Figure 5. Effects of transition state orientation and location for CHA, MFI, and BEA zeolite frameworks. Specific structures for the MFI and CHA shown in insets.

Evaluating every critical transition state at every site with multiple configurations using DFT is not computationally tractable. Therefore, we are developing state specific force fields (SSFF) capable of modeling adsorbate-framework interactions (i.e., dispersion, Pauli repulsion, electrostatic interactions, and H-bonding, Fig. 7) for key intermediates and transition states. Once generated, these SSFF will be used to predict optimal structures that will then be calculated using DFT. To identify potential catalysts with improved selectivity towards light olefins and lower rates of deactivation, MTH will first be evaluated at a single site in MFI using DFT to determine critical intermediates and transitions states. The large and complex reaction networks will then be analyzed using KMC simulations, and, once key structures have been determined, every site in MFI will be evaluated. SSFF will be created for every adsorbate using DFT results, and will be applied to other synthesized (>200) and predicted (>300,000) frameworks.

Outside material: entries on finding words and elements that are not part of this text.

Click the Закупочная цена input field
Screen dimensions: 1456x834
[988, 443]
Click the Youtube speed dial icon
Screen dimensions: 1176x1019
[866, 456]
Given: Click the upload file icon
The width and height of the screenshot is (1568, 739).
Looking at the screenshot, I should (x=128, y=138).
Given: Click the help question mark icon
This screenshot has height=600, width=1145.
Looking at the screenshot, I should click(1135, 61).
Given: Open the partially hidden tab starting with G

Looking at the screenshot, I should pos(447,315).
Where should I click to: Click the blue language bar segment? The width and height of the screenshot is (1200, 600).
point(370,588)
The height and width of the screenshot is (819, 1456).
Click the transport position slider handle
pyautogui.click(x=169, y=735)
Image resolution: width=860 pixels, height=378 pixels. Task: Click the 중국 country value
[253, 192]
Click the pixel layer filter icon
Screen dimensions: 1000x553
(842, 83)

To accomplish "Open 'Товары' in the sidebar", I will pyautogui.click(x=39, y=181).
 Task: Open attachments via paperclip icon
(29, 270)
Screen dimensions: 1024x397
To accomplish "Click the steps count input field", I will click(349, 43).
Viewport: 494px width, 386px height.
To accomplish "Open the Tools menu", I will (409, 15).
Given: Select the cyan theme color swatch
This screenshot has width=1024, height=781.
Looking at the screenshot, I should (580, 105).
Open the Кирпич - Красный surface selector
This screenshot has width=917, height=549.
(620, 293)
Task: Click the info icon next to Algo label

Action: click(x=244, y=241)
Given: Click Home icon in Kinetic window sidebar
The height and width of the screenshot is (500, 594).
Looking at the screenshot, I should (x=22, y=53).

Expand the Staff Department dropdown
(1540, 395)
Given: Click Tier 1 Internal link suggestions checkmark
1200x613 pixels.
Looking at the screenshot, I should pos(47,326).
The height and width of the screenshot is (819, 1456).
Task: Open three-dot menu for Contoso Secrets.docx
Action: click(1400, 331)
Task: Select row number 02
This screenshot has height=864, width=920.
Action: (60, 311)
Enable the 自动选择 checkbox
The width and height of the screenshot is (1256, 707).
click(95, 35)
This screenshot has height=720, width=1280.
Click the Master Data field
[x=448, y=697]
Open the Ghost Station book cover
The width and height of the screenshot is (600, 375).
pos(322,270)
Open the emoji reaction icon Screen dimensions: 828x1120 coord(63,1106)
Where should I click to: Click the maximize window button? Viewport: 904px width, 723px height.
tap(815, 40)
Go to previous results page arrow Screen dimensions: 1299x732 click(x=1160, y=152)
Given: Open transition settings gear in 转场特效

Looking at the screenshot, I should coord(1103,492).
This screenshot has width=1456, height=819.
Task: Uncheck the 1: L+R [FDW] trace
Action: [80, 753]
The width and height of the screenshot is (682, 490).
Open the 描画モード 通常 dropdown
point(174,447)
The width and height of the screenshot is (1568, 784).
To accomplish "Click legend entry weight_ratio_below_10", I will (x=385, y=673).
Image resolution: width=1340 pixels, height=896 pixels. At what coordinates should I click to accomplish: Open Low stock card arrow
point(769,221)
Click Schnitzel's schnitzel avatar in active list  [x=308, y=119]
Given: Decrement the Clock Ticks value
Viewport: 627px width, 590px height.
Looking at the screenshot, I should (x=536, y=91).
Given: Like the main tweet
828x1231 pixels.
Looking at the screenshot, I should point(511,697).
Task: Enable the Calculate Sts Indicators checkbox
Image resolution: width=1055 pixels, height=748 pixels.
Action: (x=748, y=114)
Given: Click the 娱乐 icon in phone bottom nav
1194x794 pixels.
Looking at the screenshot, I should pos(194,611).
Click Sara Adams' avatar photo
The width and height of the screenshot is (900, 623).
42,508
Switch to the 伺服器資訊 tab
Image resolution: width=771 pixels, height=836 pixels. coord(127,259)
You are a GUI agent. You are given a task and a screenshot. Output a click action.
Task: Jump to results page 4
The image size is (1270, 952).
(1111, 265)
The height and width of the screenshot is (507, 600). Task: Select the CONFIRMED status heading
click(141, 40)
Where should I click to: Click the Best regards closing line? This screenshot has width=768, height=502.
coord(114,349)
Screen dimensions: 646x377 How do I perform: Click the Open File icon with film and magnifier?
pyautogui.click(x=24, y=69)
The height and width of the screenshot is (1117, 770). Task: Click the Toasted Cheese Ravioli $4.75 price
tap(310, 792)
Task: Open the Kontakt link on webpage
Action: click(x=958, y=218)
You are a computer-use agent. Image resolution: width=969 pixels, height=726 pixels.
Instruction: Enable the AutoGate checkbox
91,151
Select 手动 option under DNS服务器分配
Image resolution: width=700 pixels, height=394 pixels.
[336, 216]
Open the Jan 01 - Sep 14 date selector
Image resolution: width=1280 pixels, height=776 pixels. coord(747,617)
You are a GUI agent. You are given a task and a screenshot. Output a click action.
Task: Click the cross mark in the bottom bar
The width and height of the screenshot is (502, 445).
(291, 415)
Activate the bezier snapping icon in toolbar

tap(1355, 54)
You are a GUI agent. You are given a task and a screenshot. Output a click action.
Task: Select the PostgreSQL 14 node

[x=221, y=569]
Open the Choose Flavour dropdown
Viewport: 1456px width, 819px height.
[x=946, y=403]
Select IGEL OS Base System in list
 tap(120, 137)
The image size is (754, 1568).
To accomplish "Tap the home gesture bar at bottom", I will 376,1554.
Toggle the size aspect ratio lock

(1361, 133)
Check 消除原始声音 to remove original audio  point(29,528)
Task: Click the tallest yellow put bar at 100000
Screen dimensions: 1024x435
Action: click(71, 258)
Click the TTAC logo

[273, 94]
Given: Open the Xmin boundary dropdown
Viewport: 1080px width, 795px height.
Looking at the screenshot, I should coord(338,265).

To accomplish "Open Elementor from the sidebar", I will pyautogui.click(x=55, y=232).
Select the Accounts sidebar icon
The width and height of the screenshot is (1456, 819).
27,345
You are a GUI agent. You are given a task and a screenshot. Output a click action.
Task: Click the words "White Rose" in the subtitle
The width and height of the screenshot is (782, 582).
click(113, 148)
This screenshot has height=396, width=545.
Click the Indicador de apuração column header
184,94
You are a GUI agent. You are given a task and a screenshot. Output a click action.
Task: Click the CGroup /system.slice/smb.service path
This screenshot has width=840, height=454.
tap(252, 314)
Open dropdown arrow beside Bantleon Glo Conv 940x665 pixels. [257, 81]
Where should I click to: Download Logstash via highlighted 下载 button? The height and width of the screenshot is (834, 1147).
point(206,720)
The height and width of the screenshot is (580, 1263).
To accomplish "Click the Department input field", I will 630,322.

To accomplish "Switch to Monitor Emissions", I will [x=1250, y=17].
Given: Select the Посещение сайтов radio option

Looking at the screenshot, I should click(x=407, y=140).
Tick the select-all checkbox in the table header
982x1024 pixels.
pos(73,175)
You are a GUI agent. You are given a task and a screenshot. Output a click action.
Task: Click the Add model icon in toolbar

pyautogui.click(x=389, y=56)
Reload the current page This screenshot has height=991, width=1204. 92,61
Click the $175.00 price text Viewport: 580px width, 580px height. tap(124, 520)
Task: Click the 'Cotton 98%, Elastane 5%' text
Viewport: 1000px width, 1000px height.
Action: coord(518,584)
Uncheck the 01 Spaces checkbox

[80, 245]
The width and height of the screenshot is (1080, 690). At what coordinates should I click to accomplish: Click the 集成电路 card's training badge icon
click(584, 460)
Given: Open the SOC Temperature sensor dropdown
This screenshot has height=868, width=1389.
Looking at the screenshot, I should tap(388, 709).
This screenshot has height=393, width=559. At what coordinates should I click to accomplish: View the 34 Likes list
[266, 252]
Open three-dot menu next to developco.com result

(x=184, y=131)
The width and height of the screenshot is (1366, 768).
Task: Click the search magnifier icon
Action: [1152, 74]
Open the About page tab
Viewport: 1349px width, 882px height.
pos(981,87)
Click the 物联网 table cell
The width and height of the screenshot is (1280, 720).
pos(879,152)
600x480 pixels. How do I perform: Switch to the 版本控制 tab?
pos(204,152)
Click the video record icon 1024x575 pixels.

Figure 6. Multiscale modeling approach for screening zeolites using a combination of DFT, KMC, and SSFF. 

This proposal funded two Ph.D. candidates last year (each at 50% appointment) and will continue to fund them next year. It also funded one students’ travel to the North American Meeting of NACS in Denver where he presented a poster. This proposal, furthermore, has helped develop ideas and provided preliminary data for my NSF CAREER proposal, submitted this past summer, and still under review.